Write out the data exactly, keeping every line.

Start of Dataset extract

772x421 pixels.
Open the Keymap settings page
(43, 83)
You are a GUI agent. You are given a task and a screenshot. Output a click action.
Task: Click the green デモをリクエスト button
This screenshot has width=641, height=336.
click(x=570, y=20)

End of Dataset extract

• [Written answer]:
772x421 pixels.
Open the Keymap settings page
(43, 83)
You are a GUI agent. You are given a task and a screenshot. Output a click action.
Task: Click the green デモをリクエスト button
This screenshot has width=641, height=336.
click(x=570, y=20)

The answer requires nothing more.